As Archbishop you deal with often very serious issues. Was there a favourite moment of levity or inspiration over this past year?
I had a great opportunity of making a personal retreat at the Basilica of Our Lady of Guadalupe in Mexico City at the beginning of the year. The people of the Americas, including yours truly, have a special devotion to her. There’s one line that the Blessed Mother spoke to the St. Juan Diego that stood out to me. It is encapsulated and incorporated right on the side of the Basilica itself: “Am I not here who am your mother?”
She’s the mother of the Church, and her love towards us and engagement with us is precisely that of a mother. We trust that Mary’s with us with that maternal love, protecting us and leading us always and ever more closely in greater unity of Jesus. Neither will she abandon us or keep us down.
As Archbishop of Edmonton, what keeps you up at night?
Nothing keeps me up at night.
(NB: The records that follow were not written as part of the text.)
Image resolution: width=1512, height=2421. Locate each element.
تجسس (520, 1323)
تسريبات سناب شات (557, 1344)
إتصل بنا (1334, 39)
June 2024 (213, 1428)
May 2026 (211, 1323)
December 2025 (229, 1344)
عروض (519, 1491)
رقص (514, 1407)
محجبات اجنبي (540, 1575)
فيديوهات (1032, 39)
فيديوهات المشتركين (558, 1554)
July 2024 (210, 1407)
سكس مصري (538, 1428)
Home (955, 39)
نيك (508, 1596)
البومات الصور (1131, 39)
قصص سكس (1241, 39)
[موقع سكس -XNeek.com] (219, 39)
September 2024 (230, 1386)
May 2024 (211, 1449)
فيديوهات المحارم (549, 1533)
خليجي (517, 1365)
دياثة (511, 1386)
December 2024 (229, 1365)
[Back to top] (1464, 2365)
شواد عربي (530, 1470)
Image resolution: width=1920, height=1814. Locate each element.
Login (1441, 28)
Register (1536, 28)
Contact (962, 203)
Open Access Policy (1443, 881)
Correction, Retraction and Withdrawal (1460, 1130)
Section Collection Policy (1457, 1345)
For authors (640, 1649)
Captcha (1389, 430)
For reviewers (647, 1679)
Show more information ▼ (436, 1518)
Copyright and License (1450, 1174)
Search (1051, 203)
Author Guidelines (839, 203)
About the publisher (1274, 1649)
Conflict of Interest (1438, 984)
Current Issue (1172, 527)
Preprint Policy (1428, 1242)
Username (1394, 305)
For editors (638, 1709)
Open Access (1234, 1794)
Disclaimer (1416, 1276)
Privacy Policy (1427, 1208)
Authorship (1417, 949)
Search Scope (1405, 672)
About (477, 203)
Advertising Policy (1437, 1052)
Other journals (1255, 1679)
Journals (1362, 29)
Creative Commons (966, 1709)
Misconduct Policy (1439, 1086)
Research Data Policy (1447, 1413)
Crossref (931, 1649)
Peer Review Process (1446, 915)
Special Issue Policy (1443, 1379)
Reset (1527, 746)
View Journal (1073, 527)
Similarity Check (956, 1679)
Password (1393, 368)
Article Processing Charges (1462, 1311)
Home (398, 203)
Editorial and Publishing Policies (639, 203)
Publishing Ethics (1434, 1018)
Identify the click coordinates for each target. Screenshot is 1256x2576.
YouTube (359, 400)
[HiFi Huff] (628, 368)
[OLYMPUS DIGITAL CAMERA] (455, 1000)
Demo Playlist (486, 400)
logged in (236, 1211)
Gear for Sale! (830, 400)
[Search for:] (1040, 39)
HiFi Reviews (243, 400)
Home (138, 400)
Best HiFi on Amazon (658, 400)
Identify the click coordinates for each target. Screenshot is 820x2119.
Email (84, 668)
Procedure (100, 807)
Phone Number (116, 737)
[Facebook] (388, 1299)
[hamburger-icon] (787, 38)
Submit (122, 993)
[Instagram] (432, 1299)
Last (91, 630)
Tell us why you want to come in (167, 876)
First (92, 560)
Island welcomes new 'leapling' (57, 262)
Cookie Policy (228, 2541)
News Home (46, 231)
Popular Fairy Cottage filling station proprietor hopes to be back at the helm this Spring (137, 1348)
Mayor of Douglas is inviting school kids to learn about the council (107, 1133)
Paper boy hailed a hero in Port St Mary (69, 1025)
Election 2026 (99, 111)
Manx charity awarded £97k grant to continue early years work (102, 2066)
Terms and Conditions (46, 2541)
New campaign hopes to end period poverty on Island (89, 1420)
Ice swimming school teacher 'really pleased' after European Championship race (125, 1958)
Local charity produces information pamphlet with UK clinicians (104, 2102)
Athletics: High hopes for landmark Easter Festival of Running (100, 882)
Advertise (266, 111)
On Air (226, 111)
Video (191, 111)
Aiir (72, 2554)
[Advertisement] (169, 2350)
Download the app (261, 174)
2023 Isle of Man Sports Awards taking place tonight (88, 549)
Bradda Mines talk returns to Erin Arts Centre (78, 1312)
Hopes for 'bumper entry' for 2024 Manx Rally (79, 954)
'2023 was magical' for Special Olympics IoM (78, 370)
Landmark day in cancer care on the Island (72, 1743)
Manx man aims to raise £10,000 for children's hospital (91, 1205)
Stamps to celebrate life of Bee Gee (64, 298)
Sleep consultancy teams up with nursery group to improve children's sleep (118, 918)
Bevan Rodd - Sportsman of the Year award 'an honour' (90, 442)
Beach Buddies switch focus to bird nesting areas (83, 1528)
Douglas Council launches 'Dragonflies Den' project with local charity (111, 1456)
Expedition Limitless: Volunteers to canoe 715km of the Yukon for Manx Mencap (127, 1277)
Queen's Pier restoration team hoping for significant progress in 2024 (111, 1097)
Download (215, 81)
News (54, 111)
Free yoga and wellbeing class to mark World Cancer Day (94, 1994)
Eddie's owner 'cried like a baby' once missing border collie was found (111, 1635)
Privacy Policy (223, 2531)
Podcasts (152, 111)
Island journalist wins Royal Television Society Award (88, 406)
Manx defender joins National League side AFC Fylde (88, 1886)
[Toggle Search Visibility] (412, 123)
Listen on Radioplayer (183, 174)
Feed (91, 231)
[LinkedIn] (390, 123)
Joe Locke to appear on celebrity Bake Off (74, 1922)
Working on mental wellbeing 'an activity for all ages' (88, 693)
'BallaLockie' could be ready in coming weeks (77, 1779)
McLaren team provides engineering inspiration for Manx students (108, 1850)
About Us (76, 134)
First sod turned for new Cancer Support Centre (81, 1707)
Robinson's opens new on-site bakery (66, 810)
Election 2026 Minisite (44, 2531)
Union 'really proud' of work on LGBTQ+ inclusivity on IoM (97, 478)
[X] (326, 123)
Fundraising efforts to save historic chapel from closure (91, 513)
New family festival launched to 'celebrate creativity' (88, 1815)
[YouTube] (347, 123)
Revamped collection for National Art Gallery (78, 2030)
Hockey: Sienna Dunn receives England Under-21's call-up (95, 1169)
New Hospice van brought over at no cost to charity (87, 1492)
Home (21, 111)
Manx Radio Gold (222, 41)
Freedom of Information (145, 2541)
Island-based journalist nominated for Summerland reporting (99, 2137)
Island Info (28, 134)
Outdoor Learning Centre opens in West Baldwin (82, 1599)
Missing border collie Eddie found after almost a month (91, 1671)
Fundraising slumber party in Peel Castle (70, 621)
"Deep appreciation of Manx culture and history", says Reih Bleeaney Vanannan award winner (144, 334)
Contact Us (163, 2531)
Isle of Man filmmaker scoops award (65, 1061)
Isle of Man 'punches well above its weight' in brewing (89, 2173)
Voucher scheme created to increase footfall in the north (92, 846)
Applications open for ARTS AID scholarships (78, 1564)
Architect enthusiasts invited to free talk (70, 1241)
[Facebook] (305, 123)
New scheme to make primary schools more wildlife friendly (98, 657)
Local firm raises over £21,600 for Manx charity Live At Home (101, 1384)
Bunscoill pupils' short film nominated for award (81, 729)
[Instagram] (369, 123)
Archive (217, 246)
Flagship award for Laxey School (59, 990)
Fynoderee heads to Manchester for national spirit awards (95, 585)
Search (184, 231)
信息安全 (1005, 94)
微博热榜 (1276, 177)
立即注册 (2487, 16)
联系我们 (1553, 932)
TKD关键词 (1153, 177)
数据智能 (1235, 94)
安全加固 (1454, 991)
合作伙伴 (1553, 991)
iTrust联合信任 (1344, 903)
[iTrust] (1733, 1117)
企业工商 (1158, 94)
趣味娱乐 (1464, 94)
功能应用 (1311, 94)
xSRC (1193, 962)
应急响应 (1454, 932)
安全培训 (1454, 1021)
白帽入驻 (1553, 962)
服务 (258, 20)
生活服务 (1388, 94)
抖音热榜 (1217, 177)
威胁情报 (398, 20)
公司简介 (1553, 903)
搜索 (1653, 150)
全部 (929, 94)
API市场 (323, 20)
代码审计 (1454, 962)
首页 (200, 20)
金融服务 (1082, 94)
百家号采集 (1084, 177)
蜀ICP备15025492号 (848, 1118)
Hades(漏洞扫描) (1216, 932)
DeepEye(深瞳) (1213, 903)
At the end of the day, we are a people of faith. We hold to the fidelity of Jesus and His promises. He promised always to be with His Church. The Church lives in an organic and mystical unity with Jesus. The Lord is always at work within the Church to bring things to completion.
Long before problems come to my attention, the Lord is aware of them. Long before I think of any solution, the Lord knows what it is. By the agency of the Holy Spirit he’s working through all the different relationships, all the different debates and quandaries, working through all of that to bring things forward to the conclusion He knows is right and good for the Church. If He’s with us, we don’t need to be afraid at all.
What are you looking forward to in 2020?
I’m looking forward to the Lord’s surprises. God, all through the Scriptures but especially in Jesus, showed that He’s faithful to us. God, as He exercises His fidelity to us, usually manifests it in ways that catch us off guard. I just find it so wondrous that God, even in the smallest details of our lives, nothing is outside His sphere of concern or His gaze. He sees all. He’s always surprising me and He’s always surprising us. I’m looking forward to seeing what that’s going to look like in 2020.